__YOUR TASK__:
Restate each entry below word for word, without skipping any.
○ ○ ○ ○ ○
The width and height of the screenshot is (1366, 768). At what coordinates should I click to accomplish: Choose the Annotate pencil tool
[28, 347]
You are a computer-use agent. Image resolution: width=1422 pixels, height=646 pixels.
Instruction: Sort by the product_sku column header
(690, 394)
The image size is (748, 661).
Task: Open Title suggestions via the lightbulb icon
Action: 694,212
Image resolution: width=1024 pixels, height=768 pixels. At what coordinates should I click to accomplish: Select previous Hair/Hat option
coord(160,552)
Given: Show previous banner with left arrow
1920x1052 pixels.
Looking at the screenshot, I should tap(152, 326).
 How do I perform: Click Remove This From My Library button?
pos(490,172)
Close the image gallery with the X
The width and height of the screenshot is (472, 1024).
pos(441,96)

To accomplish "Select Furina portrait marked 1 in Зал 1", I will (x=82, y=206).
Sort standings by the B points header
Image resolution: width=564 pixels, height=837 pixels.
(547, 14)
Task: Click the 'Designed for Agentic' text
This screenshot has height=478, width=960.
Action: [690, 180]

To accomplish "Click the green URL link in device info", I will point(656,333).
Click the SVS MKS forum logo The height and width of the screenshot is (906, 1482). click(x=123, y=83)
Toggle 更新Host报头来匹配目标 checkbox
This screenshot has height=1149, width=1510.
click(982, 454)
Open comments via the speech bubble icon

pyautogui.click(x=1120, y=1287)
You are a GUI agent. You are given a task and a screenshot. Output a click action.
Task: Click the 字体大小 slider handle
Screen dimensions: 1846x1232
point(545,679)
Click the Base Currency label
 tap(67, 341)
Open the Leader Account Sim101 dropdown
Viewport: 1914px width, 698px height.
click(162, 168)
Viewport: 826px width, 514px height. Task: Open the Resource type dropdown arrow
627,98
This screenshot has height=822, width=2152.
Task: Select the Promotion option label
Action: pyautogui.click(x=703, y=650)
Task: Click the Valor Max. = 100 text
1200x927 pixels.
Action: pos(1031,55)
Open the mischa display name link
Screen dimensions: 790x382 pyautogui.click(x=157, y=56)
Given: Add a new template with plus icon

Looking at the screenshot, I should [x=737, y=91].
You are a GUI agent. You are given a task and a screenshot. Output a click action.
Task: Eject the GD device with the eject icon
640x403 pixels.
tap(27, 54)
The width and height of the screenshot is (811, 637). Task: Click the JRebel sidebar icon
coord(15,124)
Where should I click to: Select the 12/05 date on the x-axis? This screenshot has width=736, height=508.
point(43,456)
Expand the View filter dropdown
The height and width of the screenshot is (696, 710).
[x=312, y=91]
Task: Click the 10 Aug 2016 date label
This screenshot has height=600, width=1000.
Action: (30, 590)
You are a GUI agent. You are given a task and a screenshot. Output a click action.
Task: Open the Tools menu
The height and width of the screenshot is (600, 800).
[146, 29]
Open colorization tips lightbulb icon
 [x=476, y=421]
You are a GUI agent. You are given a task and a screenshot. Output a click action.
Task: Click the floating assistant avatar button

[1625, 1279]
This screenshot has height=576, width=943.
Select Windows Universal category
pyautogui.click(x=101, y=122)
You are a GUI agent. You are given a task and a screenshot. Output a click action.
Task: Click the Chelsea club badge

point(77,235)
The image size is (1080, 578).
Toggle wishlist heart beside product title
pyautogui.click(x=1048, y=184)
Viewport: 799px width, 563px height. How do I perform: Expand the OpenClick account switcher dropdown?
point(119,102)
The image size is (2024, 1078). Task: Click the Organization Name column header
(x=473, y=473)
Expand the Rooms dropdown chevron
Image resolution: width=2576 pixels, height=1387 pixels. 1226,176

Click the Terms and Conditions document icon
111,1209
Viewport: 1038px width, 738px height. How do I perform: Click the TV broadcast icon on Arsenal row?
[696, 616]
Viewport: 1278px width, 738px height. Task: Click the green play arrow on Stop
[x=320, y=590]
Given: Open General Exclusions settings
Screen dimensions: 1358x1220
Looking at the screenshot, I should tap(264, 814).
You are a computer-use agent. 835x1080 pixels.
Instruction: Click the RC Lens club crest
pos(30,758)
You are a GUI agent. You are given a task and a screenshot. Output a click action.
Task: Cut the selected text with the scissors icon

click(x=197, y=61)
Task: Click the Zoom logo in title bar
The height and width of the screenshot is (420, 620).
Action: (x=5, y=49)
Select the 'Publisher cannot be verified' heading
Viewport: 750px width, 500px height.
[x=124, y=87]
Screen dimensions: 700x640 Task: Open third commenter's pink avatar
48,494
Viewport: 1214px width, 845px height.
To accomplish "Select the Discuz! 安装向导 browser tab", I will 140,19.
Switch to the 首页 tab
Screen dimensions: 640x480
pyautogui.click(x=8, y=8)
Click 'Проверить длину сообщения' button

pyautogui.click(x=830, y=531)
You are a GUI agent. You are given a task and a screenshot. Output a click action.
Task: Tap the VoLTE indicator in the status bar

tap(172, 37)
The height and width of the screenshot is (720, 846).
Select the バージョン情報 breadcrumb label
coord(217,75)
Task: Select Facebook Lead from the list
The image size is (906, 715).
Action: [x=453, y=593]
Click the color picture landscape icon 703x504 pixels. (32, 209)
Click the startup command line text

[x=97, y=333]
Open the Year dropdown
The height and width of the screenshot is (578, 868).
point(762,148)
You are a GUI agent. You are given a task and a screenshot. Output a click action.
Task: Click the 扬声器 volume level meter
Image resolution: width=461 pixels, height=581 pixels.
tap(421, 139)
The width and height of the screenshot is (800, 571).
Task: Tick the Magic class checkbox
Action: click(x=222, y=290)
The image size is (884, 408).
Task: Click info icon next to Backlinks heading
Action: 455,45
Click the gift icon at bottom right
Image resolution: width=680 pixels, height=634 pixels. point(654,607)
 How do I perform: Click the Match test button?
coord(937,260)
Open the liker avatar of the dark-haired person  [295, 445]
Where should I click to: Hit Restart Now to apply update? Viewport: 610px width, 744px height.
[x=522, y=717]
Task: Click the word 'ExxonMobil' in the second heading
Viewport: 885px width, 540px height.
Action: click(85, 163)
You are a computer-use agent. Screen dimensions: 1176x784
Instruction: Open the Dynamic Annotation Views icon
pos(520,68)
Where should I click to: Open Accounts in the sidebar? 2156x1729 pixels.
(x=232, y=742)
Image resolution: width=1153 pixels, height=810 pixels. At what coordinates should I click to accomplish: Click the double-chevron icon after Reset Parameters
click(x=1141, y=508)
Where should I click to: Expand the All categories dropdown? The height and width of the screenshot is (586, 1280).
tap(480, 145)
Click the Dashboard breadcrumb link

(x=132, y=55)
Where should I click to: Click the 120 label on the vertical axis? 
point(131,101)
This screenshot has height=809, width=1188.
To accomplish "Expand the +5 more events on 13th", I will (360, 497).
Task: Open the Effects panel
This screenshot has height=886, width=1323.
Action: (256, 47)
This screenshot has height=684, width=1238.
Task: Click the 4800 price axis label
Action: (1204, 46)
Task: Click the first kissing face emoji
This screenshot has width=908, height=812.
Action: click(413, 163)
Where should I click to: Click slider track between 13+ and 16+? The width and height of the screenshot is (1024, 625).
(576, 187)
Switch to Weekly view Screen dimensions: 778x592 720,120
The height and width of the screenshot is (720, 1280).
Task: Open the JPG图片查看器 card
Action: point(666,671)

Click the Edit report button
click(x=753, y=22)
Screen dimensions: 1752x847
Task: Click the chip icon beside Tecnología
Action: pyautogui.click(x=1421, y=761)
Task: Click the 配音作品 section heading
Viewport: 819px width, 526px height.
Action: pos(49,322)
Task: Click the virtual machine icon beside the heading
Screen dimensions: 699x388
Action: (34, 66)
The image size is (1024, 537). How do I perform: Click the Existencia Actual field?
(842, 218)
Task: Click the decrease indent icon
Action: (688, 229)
○ ○ ○ ○ ○
__RESULT OF THIS TASK__:
The width and height of the screenshot is (1366, 768). At what coordinates should I click to accomplish: Choose the Annotate pencil tool
[28, 347]
You are a computer-use agent. Image resolution: width=1422 pixels, height=646 pixels.
Instruction: Sort by the product_sku column header
(690, 394)
The image size is (748, 661).
Task: Open Title suggestions via the lightbulb icon
Action: 694,212
Image resolution: width=1024 pixels, height=768 pixels. At what coordinates should I click to accomplish: Select previous Hair/Hat option
coord(160,552)
Given: Show previous banner with left arrow
1920x1052 pixels.
Looking at the screenshot, I should tap(152, 326).
 How do I perform: Click Remove This From My Library button?
pos(490,172)
Close the image gallery with the X
The width and height of the screenshot is (472, 1024).
pos(441,96)

To accomplish "Select Furina portrait marked 1 in Зал 1", I will (x=82, y=206).
Sort standings by the B points header
Image resolution: width=564 pixels, height=837 pixels.
(547, 14)
Task: Click the 'Designed for Agentic' text
This screenshot has height=478, width=960.
Action: [690, 180]

To accomplish "Click the green URL link in device info", I will point(656,333).
Click the SVS MKS forum logo The height and width of the screenshot is (906, 1482). click(x=123, y=83)
Toggle 更新Host报头来匹配目标 checkbox
This screenshot has height=1149, width=1510.
click(982, 454)
Open comments via the speech bubble icon

pyautogui.click(x=1120, y=1287)
You are a GUI agent. You are given a task and a screenshot. Output a click action.
Task: Click the 字体大小 slider handle
Screen dimensions: 1846x1232
point(545,679)
Click the Base Currency label
 tap(67, 341)
Open the Leader Account Sim101 dropdown
Viewport: 1914px width, 698px height.
click(162, 168)
Viewport: 826px width, 514px height. Task: Open the Resource type dropdown arrow
627,98
This screenshot has height=822, width=2152.
Task: Select the Promotion option label
Action: pyautogui.click(x=703, y=650)
Task: Click the Valor Max. = 100 text
1200x927 pixels.
Action: pos(1031,55)
Open the mischa display name link
Screen dimensions: 790x382 pyautogui.click(x=157, y=56)
Given: Add a new template with plus icon

Looking at the screenshot, I should [x=737, y=91].
You are a GUI agent. You are given a task and a screenshot. Output a click action.
Task: Eject the GD device with the eject icon
640x403 pixels.
tap(27, 54)
The width and height of the screenshot is (811, 637). Task: Click the JRebel sidebar icon
coord(15,124)
Where should I click to: Select the 12/05 date on the x-axis? This screenshot has width=736, height=508.
point(43,456)
Expand the View filter dropdown
The height and width of the screenshot is (696, 710).
[x=312, y=91]
Task: Click the 10 Aug 2016 date label
This screenshot has height=600, width=1000.
Action: (30, 590)
You are a GUI agent. You are given a task and a screenshot. Output a click action.
Task: Open the Tools menu
The height and width of the screenshot is (600, 800).
[146, 29]
Open colorization tips lightbulb icon
 [x=476, y=421]
You are a GUI agent. You are given a task and a screenshot. Output a click action.
Task: Click the floating assistant avatar button

[1625, 1279]
This screenshot has height=576, width=943.
Select Windows Universal category
pyautogui.click(x=101, y=122)
You are a GUI agent. You are given a task and a screenshot. Output a click action.
Task: Click the Chelsea club badge

point(77,235)
The image size is (1080, 578).
Toggle wishlist heart beside product title
pyautogui.click(x=1048, y=184)
Viewport: 799px width, 563px height. How do I perform: Expand the OpenClick account switcher dropdown?
point(119,102)
The image size is (2024, 1078). Task: Click the Organization Name column header
(x=473, y=473)
Expand the Rooms dropdown chevron
Image resolution: width=2576 pixels, height=1387 pixels. 1226,176

Click the Terms and Conditions document icon
111,1209
Viewport: 1038px width, 738px height. How do I perform: Click the TV broadcast icon on Arsenal row?
[696, 616]
Viewport: 1278px width, 738px height. Task: Click the green play arrow on Stop
[x=320, y=590]
Given: Open General Exclusions settings
Screen dimensions: 1358x1220
Looking at the screenshot, I should tap(264, 814).
You are a computer-use agent. 835x1080 pixels.
Instruction: Click the RC Lens club crest
pos(30,758)
You are a GUI agent. You are given a task and a screenshot. Output a click action.
Task: Cut the selected text with the scissors icon

click(x=197, y=61)
Task: Click the Zoom logo in title bar
The height and width of the screenshot is (420, 620).
Action: (x=5, y=49)
Select the 'Publisher cannot be verified' heading
Viewport: 750px width, 500px height.
[x=124, y=87]
Screen dimensions: 700x640 Task: Open third commenter's pink avatar
48,494
Viewport: 1214px width, 845px height.
To accomplish "Select the Discuz! 安装向导 browser tab", I will 140,19.
Switch to the 首页 tab
Screen dimensions: 640x480
pyautogui.click(x=8, y=8)
Click 'Проверить длину сообщения' button

pyautogui.click(x=830, y=531)
You are a GUI agent. You are given a task and a screenshot. Output a click action.
Task: Tap the VoLTE indicator in the status bar

tap(172, 37)
The height and width of the screenshot is (720, 846).
Select the バージョン情報 breadcrumb label
coord(217,75)
Task: Select Facebook Lead from the list
The image size is (906, 715).
Action: [x=453, y=593]
Click the color picture landscape icon 703x504 pixels. (32, 209)
Click the startup command line text

[x=97, y=333]
Open the Year dropdown
The height and width of the screenshot is (578, 868).
point(762,148)
You are a GUI agent. You are given a task and a screenshot. Output a click action.
Task: Click the 扬声器 volume level meter
Image resolution: width=461 pixels, height=581 pixels.
tap(421, 139)
The width and height of the screenshot is (800, 571).
Task: Tick the Magic class checkbox
Action: click(x=222, y=290)
The image size is (884, 408).
Task: Click info icon next to Backlinks heading
Action: 455,45
Click the gift icon at bottom right
Image resolution: width=680 pixels, height=634 pixels. point(654,607)
 How do I perform: Click the Match test button?
coord(937,260)
Open the liker avatar of the dark-haired person  [295, 445]
Where should I click to: Hit Restart Now to apply update? Viewport: 610px width, 744px height.
[x=522, y=717]
Task: Click the word 'ExxonMobil' in the second heading
Viewport: 885px width, 540px height.
Action: click(85, 163)
You are a computer-use agent. Screen dimensions: 1176x784
Instruction: Open the Dynamic Annotation Views icon
pos(520,68)
Where should I click to: Open Accounts in the sidebar? 2156x1729 pixels.
(x=232, y=742)
Image resolution: width=1153 pixels, height=810 pixels. At what coordinates should I click to accomplish: Click the double-chevron icon after Reset Parameters
click(x=1141, y=508)
Where should I click to: Expand the All categories dropdown? The height and width of the screenshot is (586, 1280).
tap(480, 145)
Click the Dashboard breadcrumb link

(x=132, y=55)
Where should I click to: Click the 120 label on the vertical axis? 
point(131,101)
This screenshot has height=809, width=1188.
To accomplish "Expand the +5 more events on 13th", I will (360, 497).
Task: Open the Effects panel
This screenshot has height=886, width=1323.
Action: (256, 47)
This screenshot has height=684, width=1238.
Task: Click the 4800 price axis label
Action: (1204, 46)
Task: Click the first kissing face emoji
This screenshot has width=908, height=812.
Action: click(413, 163)
Where should I click to: Click slider track between 13+ and 16+? The width and height of the screenshot is (1024, 625).
(576, 187)
Switch to Weekly view Screen dimensions: 778x592 720,120
The height and width of the screenshot is (720, 1280).
Task: Open the JPG图片查看器 card
Action: point(666,671)

Click the Edit report button
click(x=753, y=22)
Screen dimensions: 1752x847
Task: Click the chip icon beside Tecnología
Action: pyautogui.click(x=1421, y=761)
Task: Click the 配音作品 section heading
Viewport: 819px width, 526px height.
Action: pos(49,322)
Task: Click the virtual machine icon beside the heading
Screen dimensions: 699x388
Action: (34, 66)
The image size is (1024, 537). How do I perform: Click the Existencia Actual field?
(842, 218)
Task: Click the decrease indent icon
Action: (688, 229)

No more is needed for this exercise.